Models
Introduction – Language Models in the Context of AI Agents
Language models form the foundation of an AI agent’s intelligence. They act as the “brain” that processes text, interprets questions, understands context, and generates coherent responses. These models are trained on large amounts of data to learn patterns of human language and apply them to problem-solving, content generation, and automated decision-making.
In Skyone Studio, selecting the right language model is a strategic step. It determines the quality of responses, processing speed, depth of analysis, and even the operational cost. Different models have different capabilities — some are faster and more cost-efficient, while others are more advanced and contextually accurate.
Every agent, Skill, or workflow configuration depends directly on the choice of an appropriate model.
Model Types
Language Model Categories in Skyone Studio
Currently, Skyone Studio operates with two categories of language models (LLMs): Embedded (native) and Integrated. Each has distinct characteristics and modes of operation.
1. Embedded (Native)
Embedded models — such as GPT-OSS, Llama 3.2, Llama 3.2 Vision, Gemma, and Granite — are provided and maintained by Skyone.

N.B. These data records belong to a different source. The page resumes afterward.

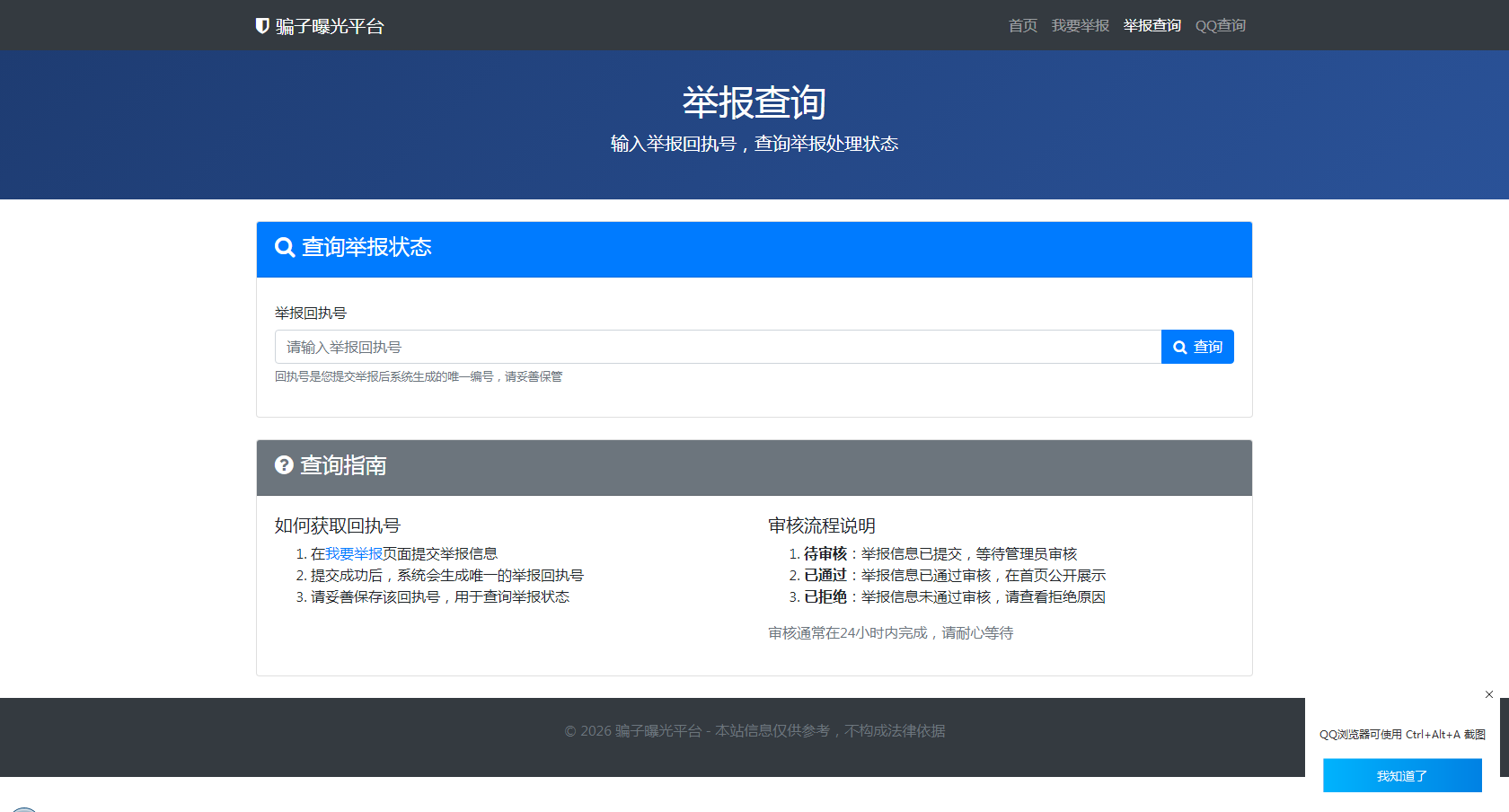Follow the 我要举报 link in the guide

click(x=354, y=554)
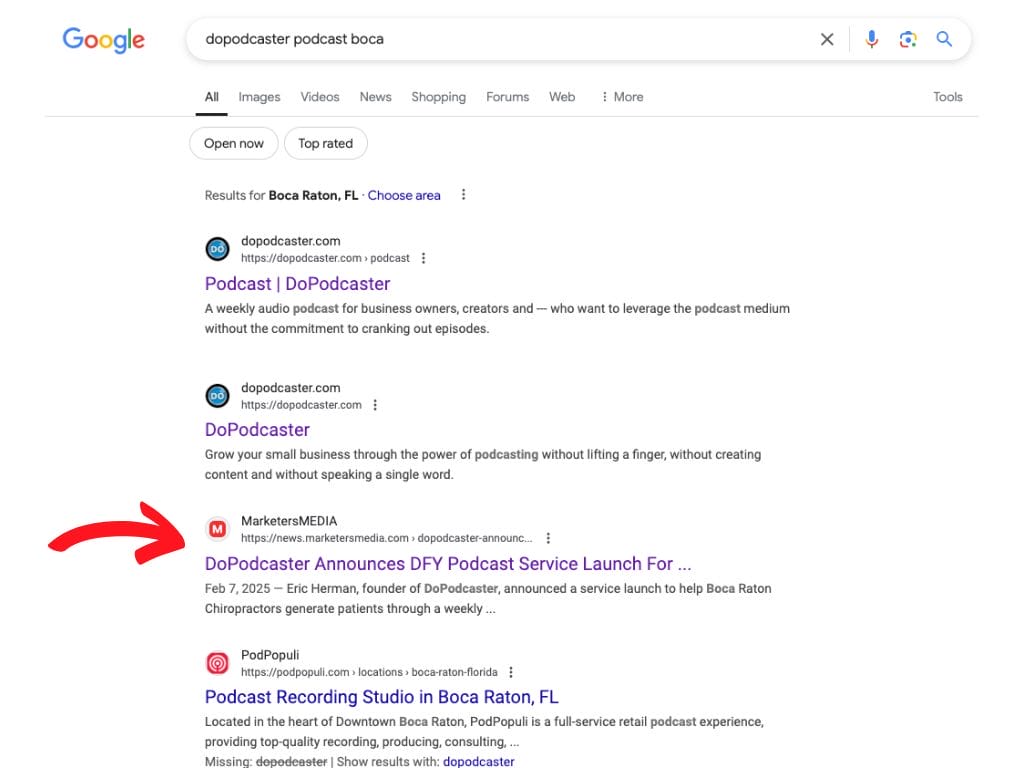
Task: Click the MarketersMEDIA red favicon
Action: [x=217, y=529]
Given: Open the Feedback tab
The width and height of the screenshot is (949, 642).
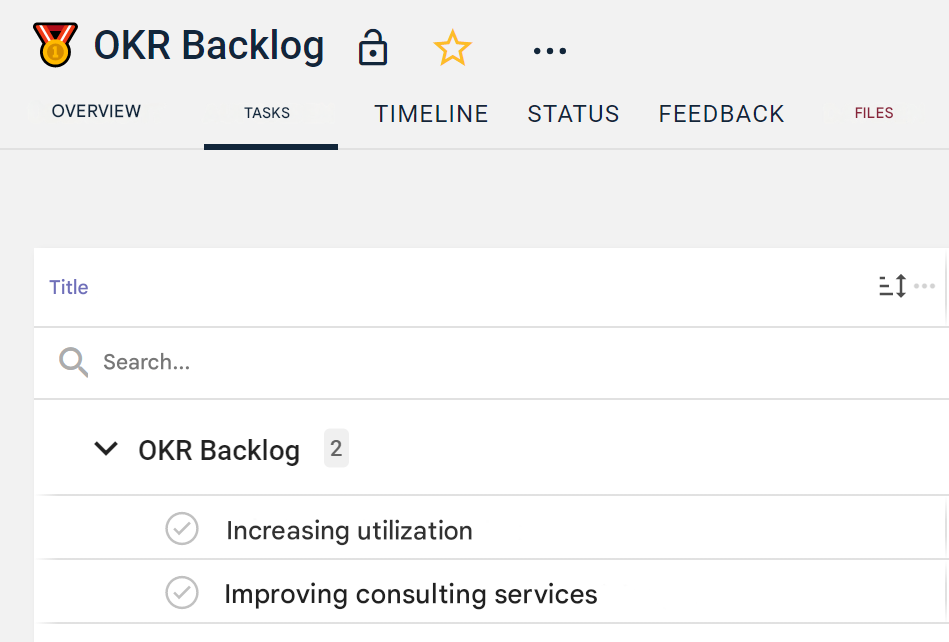Looking at the screenshot, I should (x=721, y=114).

They are downloaded and executed directly within Skyone Studio’s internal environments, using local processing resources and operating within a private data network.
These models are already available in the system, cannot be edited or removed, and are used directly by clients when running agents.
This model type is ideal for environments that require greater control, security, and confidentiality, since all processing occurs within Skyone’s internal infrastructure, without relying on external connections.
2. Integrated
Integrated LLMs allow clients to connect solutions from external providers (such as OpenAI, Anthropic, and others) to Skyone Studio.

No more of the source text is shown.